Bank of Cyprus has a useful article, under "Housing Loans" on their website, which may be viewed in English.


----------



## weeksy9 (Nov 18, 2008)

*hi there*

Weclome guys!

You would be able to get a mortgage from a bank, typically though they give loans ranging from 60%-80% but the norm is 60% now and they want the buyer to pay the initial sum for the purchase before they release the mortgage amounts. 

Hope thats useful

Andy


----------



## Cleo Shahateet (Feb 23, 2009)

You can get a loan if you have proof of income, accounts and all your paperwork in order, however it is not easy and it seems the rules and requirements constantly change from customer to customer.
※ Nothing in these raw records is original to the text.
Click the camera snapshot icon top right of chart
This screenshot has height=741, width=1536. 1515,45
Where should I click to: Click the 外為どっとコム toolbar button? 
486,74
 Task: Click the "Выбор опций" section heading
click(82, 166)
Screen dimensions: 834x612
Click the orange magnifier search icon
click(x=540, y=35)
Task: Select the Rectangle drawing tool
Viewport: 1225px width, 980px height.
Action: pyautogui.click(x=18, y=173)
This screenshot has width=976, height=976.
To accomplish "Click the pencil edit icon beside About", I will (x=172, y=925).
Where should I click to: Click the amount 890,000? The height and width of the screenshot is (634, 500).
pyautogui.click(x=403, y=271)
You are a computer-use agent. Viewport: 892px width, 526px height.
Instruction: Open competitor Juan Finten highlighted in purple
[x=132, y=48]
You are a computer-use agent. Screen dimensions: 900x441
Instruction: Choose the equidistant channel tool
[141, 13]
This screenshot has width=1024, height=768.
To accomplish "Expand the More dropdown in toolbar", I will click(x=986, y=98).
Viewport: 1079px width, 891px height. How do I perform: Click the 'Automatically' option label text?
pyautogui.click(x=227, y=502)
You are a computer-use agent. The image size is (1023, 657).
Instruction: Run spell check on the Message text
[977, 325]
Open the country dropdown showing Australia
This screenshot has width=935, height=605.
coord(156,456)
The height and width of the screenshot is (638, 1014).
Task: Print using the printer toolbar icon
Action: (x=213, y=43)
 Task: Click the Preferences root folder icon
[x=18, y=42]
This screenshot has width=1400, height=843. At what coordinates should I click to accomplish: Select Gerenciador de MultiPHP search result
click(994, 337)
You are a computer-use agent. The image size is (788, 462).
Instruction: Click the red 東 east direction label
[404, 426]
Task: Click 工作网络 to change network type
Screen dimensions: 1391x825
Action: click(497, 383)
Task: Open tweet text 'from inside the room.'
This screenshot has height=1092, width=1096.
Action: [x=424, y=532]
I have a sale that took 13 months to close due to financing problems. Another buyer was asked to get a credit check from a US based company even though he was from Scotland and lived in Dubai - no US address or connection which was needed to complete this check. Laiki bank "kindly" waived that odd requirement. I would go to several banks and talk to someone personally at each branch if possible.


----------